Piotr Gruszczynski, « Introduction » in Krzysztof Warlikowski, Théâtre écorché, Arles, Ed. Actes Sud-La Monnaie De Munt, série "Le Temps du théâtre", dirigée par G. Banu et C. David, 2007, p.14-15-16.

Piotr Gruszczynski – Un thème immémorial : la sexualité de Hamlet…
K. W. – Il résulte du fait qu’Hamlet est fondamentalement un antihéros. Pourquoi est-il le plus grand des héros ? Parce qu’il est un antihéros. Et dans cette contradiction d’Hamlet, il y a aussi de la place pour la contradiction sexuelle.
P. .G. – Les textes comportent-ils quelques indices sur l’homosexualité de Hamlet ?
K. W. – Eh bien… Il y a Horace, leurs relations, les mots qu’il dit à Horace en présence d’Ophélie, ce qu’il fait avec Ophélie sous les yeux d’Horace. La domination complète de la mère. C’est une mère victorieuse, ce n’est pas une mère veuve, mais une mère qui est reine. C’est tout simplement une reine qui monte sur le trône pour la seconde fois, avec un second mari plus habile car plus jeune. C’est elle qui domine ici. Cela peut conduire au rejet du fils. Le second mariage d’une mère est toujours perçu par le fils comme dirigé contre lui.

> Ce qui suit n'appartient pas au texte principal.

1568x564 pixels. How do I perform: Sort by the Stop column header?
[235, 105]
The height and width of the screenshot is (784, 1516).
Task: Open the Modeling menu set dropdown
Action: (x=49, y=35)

Je pense que Gertrude est consciente de tout cela. Comme cette femme doit terriblement s’embrouiller, se fatiguer avec ce secret, avec ce mensonge, comme elle doit lutter avec rage dans cette situation qui lui file de plus en plus entre les doigts ! C’est intéressant de savoir jusqu’à quel point elle sent qu’elle trahit son fils. Comme elle a besoin de la jalousie de sonfils pour être revalorisée ! C’est un champ de problèmes très compliqués, nous avons une situation de laboratoire que nous devons dénouer et un certain nombre de petits cubes qui décident de la disposition des cubes suivants.
Lorsque nous avons monté Hamlet nous avons tenté de vérifier comment nous pouvions éviter les personnages logiques que le grand théâtre construisait jusqu’à présent. Il se servait de grands gestes, de grandes émotions pour que, du début jusqu’à la fin, nous suivions la logique des personnages, la logique du monde construit par le metteur en scène. Dans ce type de théâtre, il n’y avait aucune figures politiques que nous n’avions jamais le droit de voir en chaussons, il y avait une distance, c’étaient des monstres. (1)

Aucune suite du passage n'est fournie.